In fact, a “new broom” town council was elected at one point and only lasted a few months because they refused to negotiate. They were “good old boys” and all the resentment against that group surfaced. The guys were blind to the emotional connectome -- they only saw their version of “facts.” The last straw for them was realizing that if they made any mistakes that cost the town money, they would not be insured.
I’m only picking on Valier because the reservation connectome is too intricate for me to grasp. Some of it is hidden, some of it criminal, some of it relates to romantic meddlers from other places (like California, back east, and even Germany), some of it is inspired by post-colonial ideas from the academic world, and much is controlled by laws and grants that are federal. It all morphs constantly and some of these forces contradict each other.
For a quick instance, consider the treatment of armed services veterans, who are much honored on the rez. When Montana put up a memorial dedicated to Montana veterans, they left off all the Indians. This meant that the Mayor of Great Falls could join the protest that got the Indian veterans added to the “wall” by means of individual tiles.

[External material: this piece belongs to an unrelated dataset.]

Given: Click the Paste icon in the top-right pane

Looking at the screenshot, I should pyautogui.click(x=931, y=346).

This was such a politically rewarding thing to do that no one investigated the blood quantum or actual enrollment of the individuals and no one raised a fuss about the eagle feather awarded to the Mayor in gratitude. (It is illegal for a white man to own an eagle feather.) No one has kept a register of all the eagle feathers awarded for various good acts, including those who went to the veterans themselves, so we don’t know where the feathers go after the veterans receive them.
Some white people welcome an eagle feather and a new Indian name, and become quite emotional about the actual ceremony. A few assume that now they are a member of the tribe, not realizing that the tribe is defined by law and is organized on the model of the business corporation, meant to preserve and increase the value of the tribal assets, which are massive, hard to monitor, still under the control of the federal Bureau of Indian Affairs. Individuals are lucky if they get an accounting. This is what Eloise Pepion addressed.

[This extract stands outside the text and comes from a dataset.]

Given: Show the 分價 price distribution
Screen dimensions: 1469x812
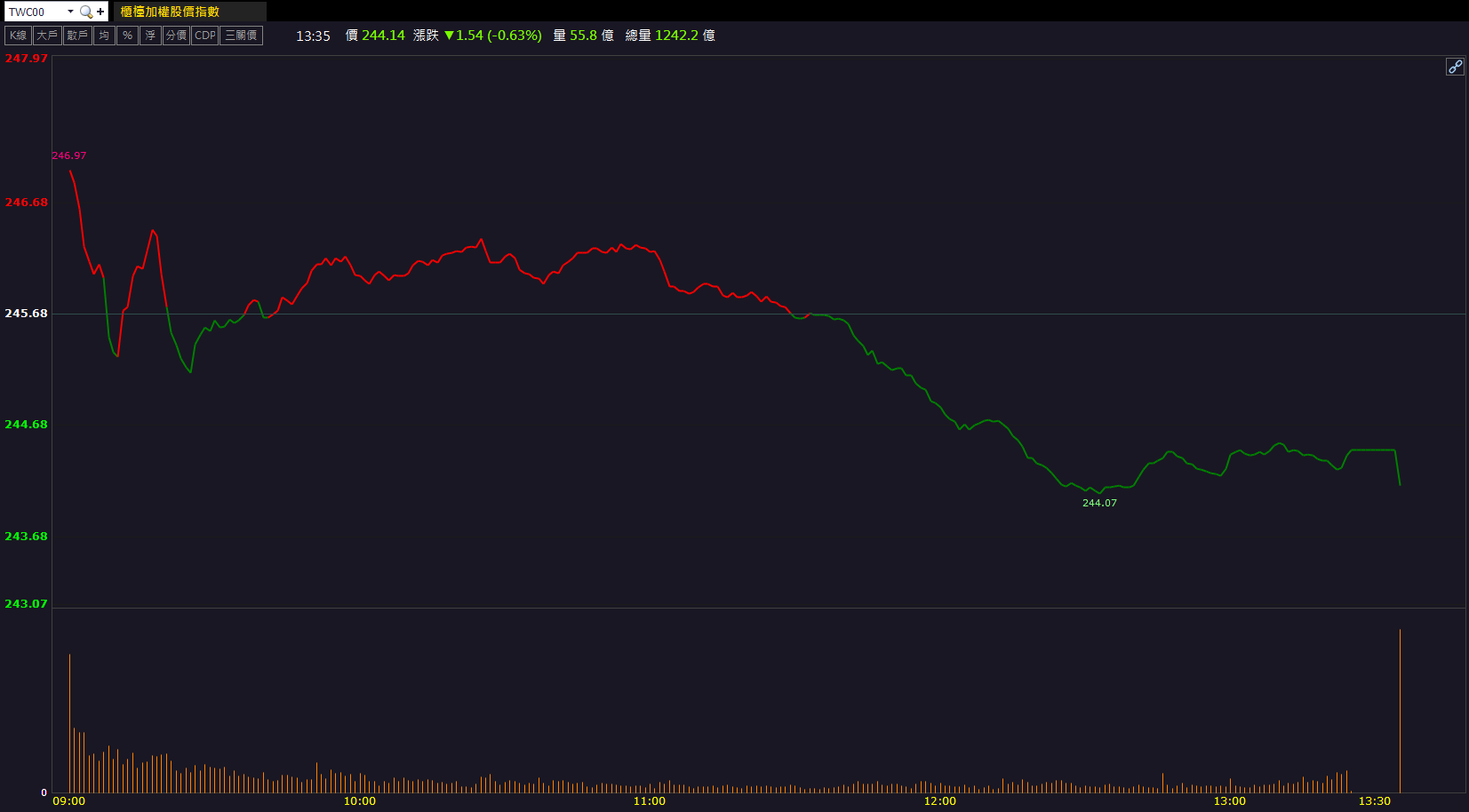Looking at the screenshot, I should click(x=176, y=36).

Valier is about to find out over the next few years just how much federal laws and regulations affect them as well as the tribe: the subject will be water. At present, most of the water issues are administered by the state. Irrigation, sanitation, original (i.e. since white contact) water allotments, regulation of well-drilling are all involved. People are getting indignant about frakking saline and chemical water that makes land useless for crops.